TOD Intermoda di BSD City ini adalah yang pertama di Indonesia, dan ke depannya diharapkan juga dapat terwujud di kota-kota lain. Sebab dengan fasilitas transportasi yang memadai seperti ini, dapat berdampak positif bagi perekonomian masyarakat, terutama Usaha Mikro, Kecil, dan Menengah (UMKM), baik dari segi peningkatan omzet maupun perluasan lapangan pekerjaan.

“Terminal bus dan pasar modern yang terintegrasi dengan stasiun Cisauk ini merupakan awal dari rencana pengembangan kawasan Intermoda BSD City yang sudah dijalankan. Tahapan selanjutnya akan dibangun hunian berupa apartemen. Dengan demikian masyarakat yang tinggal di kawasan ini akan memperoleh kemudahan dalam melakukan aktivitas karena semua kebutuhan tersedia dalam satu kawasan,” terang Managing Director President Office SinarMas Land, Dhony Rahajoe, dikutip dari industry.co.id.

“Kami juga berharap agar keberadaan Kawasan Intermoda BSD City dapat memberikan manfaat sebanyak mungkin dari sisi ekonomi, sosial dan lingkungan bagi masyakat di kemudian hari.” tambahnya.

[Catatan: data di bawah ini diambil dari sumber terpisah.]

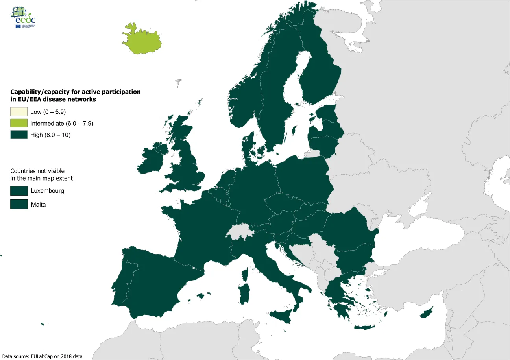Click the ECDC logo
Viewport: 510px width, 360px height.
(x=24, y=18)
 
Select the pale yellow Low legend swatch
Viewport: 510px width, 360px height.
(x=19, y=112)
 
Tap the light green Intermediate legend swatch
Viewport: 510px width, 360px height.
(x=19, y=123)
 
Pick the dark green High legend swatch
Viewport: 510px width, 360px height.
(x=19, y=135)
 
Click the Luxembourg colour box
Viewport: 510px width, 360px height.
(x=19, y=191)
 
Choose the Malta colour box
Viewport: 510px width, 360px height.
(x=19, y=204)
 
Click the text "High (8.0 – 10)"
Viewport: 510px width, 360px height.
(x=50, y=135)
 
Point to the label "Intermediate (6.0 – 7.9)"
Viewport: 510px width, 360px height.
(x=62, y=123)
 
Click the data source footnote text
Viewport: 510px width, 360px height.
(x=42, y=356)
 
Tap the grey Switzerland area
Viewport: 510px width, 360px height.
(x=240, y=232)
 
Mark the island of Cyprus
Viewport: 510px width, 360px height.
(x=426, y=313)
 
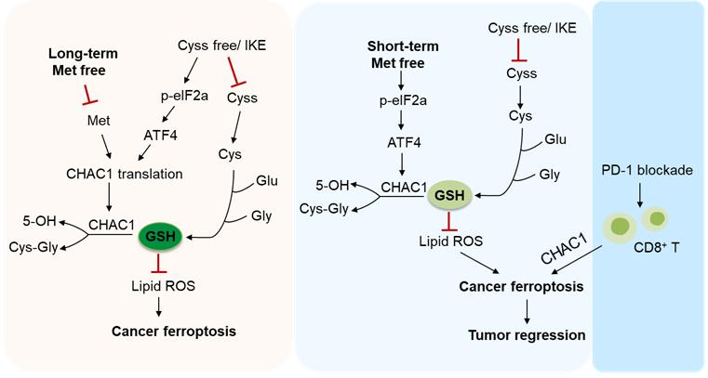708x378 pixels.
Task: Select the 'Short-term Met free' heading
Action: [397, 55]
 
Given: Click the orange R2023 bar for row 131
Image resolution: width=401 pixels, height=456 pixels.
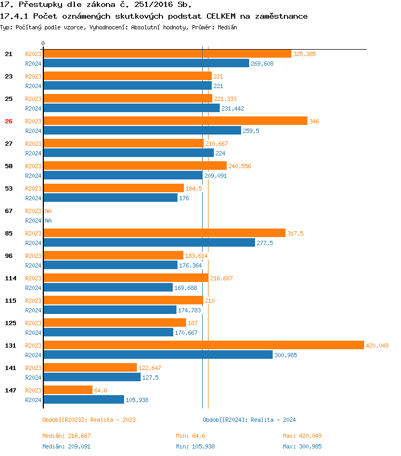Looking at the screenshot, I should (203, 345).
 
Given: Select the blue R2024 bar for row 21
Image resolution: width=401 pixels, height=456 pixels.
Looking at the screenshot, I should (146, 63).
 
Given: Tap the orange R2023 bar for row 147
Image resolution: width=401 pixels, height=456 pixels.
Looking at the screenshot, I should (68, 390).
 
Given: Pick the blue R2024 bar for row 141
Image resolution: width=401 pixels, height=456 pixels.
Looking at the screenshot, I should (92, 377).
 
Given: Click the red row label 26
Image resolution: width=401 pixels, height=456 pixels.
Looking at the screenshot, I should (9, 121).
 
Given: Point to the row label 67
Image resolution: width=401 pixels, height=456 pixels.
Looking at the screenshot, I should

Stasiun Cisauk ditargetkan dapat menampung 20.000 penumpang tiap harinya, yang sejauh ini masih berada di kisarang angka 5.500 penumpang per hari. Stasiun ini berada di Jalur Hijau Commuter Line yang menghubungkan stasiun Maja dan stasiun transit Tanah Abang di Jakarta Pusat.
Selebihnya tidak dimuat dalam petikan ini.